Leith Anderson is president emeritus of the National Association of Evangelicals and pastor emeritus of Wooddale Church in Eden Prairie, Minnesota. He served as NAE president from 2007–2019, after twice serving as interim president. He served as senior pastor of Wooddale Church for 35 years before retiring in 2011. He has been published in many periodicals and has written over 20 books. Anderson has a Doctor of Ministry degree from Fuller Theological Seminary, and is a graduate of Moody Bible Institute, Bradley University and Denver Seminary.
Two recent predictions caught my attention. In The Christian Science Monitor on March 20, 2009, Kentucky writer Michael Spencer wrote, “We are on the verge – within 10 years – of a major collapse of evangelical Christianity.” Two weeks later on April 3, 2009, the Associated Press reported that Hugo Chavez, President of Venezuela, predicted the collapse of worldwide capitalism. It seems to me that both prophecies may be more autobiographical than authoritative. Both are reactions to recent current events. Perhaps we should save these predictions in a tickler file dated April 2019 to see what has actually happened a decade from now.
Questions about the future of evangelicalism are the ones I am most often asked. Do I expect a major collapse of evangelical Christianity in the next 10 years? I do not. I do expect the face of evangelicalism to be different in 2019 but that doesn’t take a prophet to predict, because it is already happening.

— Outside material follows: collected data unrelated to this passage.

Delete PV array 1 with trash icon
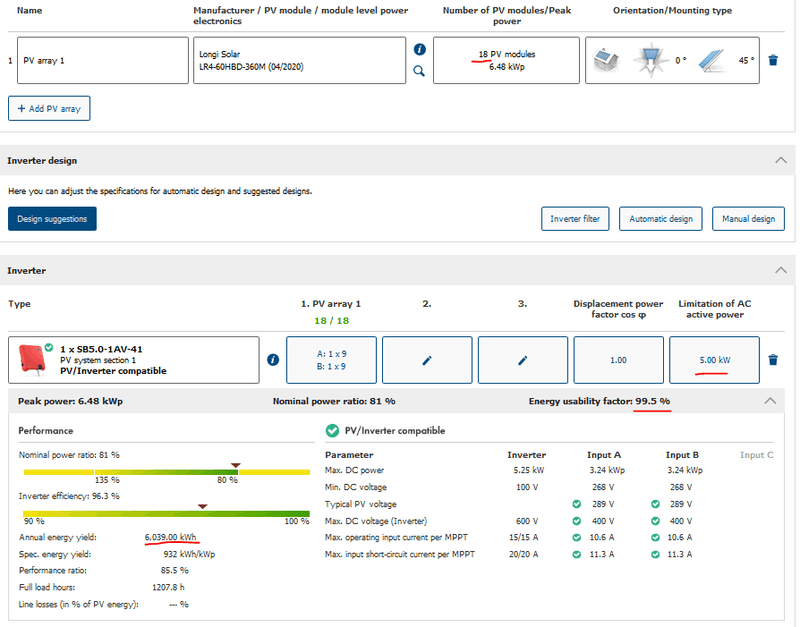This screenshot has width=800, height=627. [773, 60]
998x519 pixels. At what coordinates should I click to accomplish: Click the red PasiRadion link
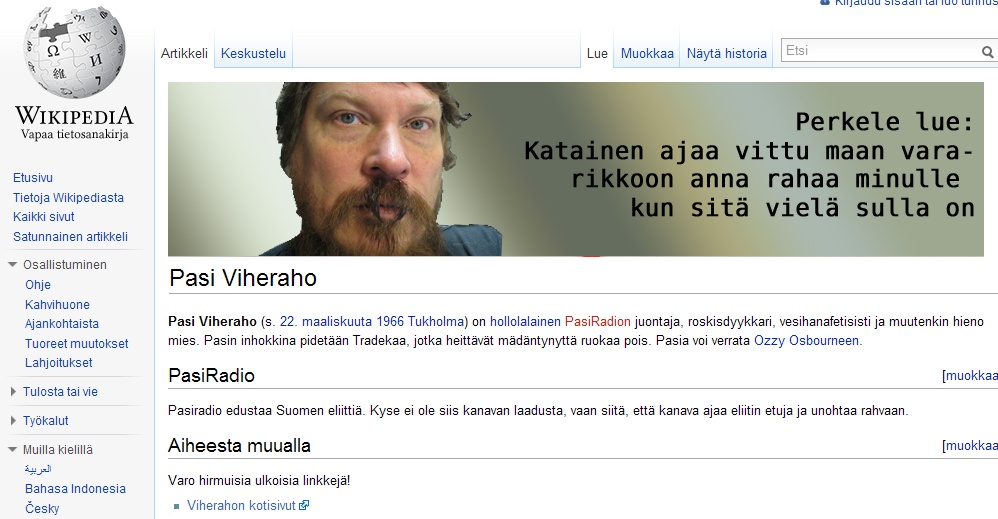pos(597,322)
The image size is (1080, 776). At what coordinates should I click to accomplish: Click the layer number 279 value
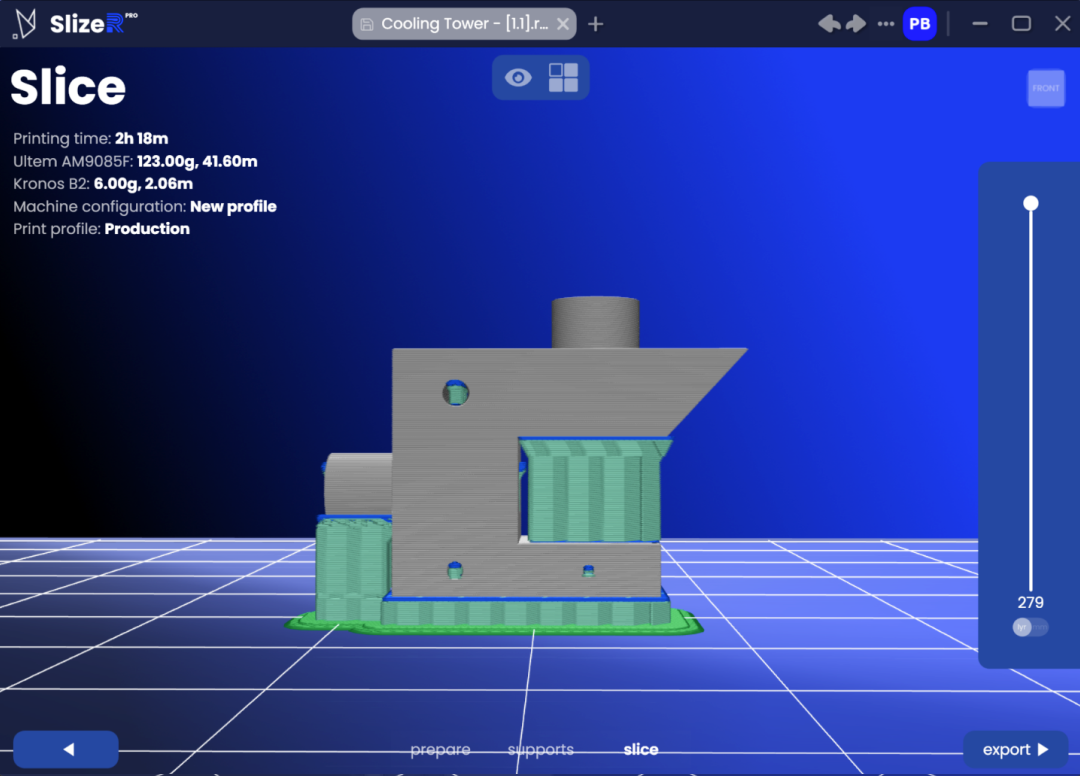coord(1030,602)
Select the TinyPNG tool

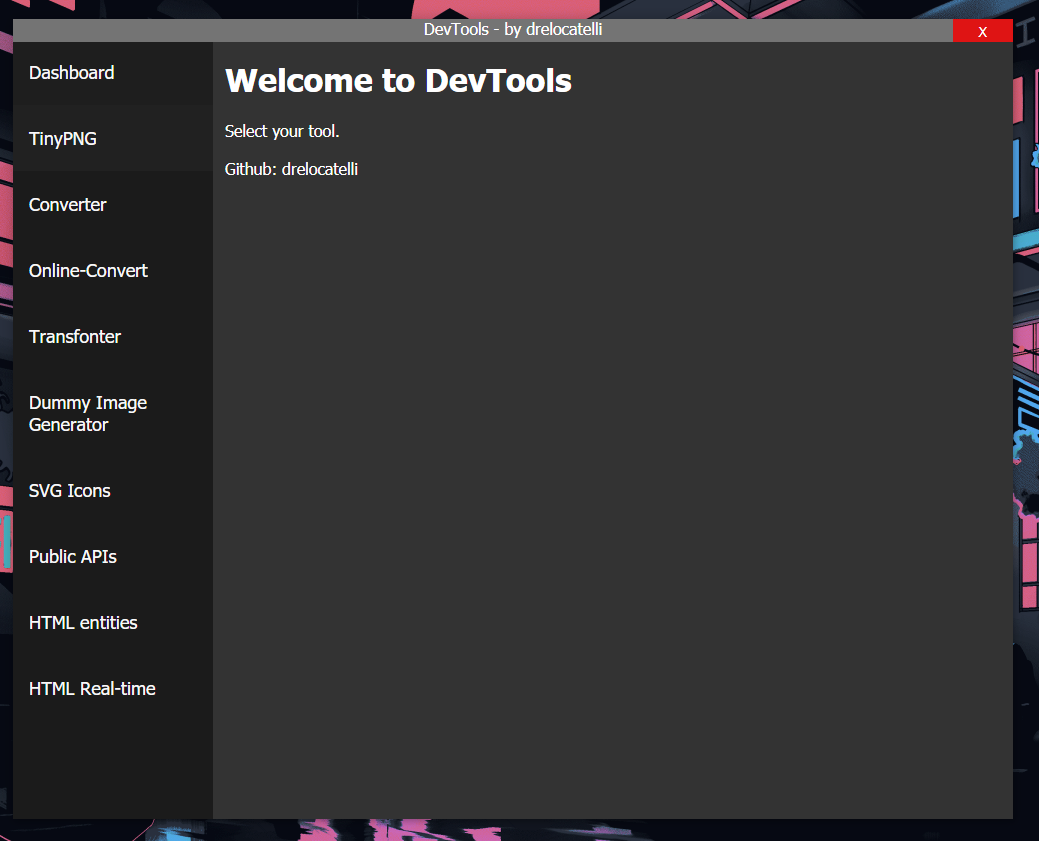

Evangelical Christianity is rapidly growing in Asia, Latin America and Africa. Traditionally Catholic South America is fast turning into an evangelical Pentecostal continent. Christians are multiplying by the millions in Communist China. And in the USA? The growing edge of almost every evangelical denomination is Hispanics. Many of the largest and fastest growing evangelical megachurches in this country are Hispanic, African American and Asian. While white megachurches have been around for a while, many of these new ethnic megachurches are just getting started.
Everything depends on definitions. My short definition of an evangelical is someone who takes the Bible seriously and believes in Jesus Christ as Savior and Lord.
Others prefer to define the term evangelical as if it referred to a political party. I have talked to thousands of evangelical pastors in almost every state and rarely have I heard any of them talk about politics. They talk about God, the Bible, faith, Jesus, salvation, evangelism, discipleship and a lot of other spiritual themes. The political label has been added mostly by the press, politicians and religious leaders not connected to or accountable to churches. If those who wrote the label now want to peel it off, most evangelical church leaders either won’t notice or won’t care, because they are focused on what they’ve always been focused on — God, the Bible, faith, Jesus, salvation, evangelism, discipleship and a lot of other spiritual themes. In fact, they don’t much care whether they are called evangelicals or not. It’s a nice word because it starts with the Greek term evangel which means “good news” — but be assured that everything is about the good news of Jesus and not about the word evangelical.
There is a very practical way to observe the depth of evangelical Christian faith across America. The next time there is a tragedy — tornado in a small town, shooting at a school, apartment fire in a major city — listen to what the survivors say on television. You will be impressed by frequently declared depth of Christian faith in Jesus when facing the harshest traumas of their lives. This is the evangelical faith that has spread across our land and will continue into the next generation.
In the coming decade many older local congregations will go out of business. Of course they will, just as many older Christians will die and many older businesses will close. But, have you seen what is happening in your local elementary school on Sunday mornings? Across America there is a rapid spread of new churches meeting in schools, community centers, restaurants, theaters and any other rentable gathering place. Almost all of them are evangelical congregations with young pastors and young parishioners.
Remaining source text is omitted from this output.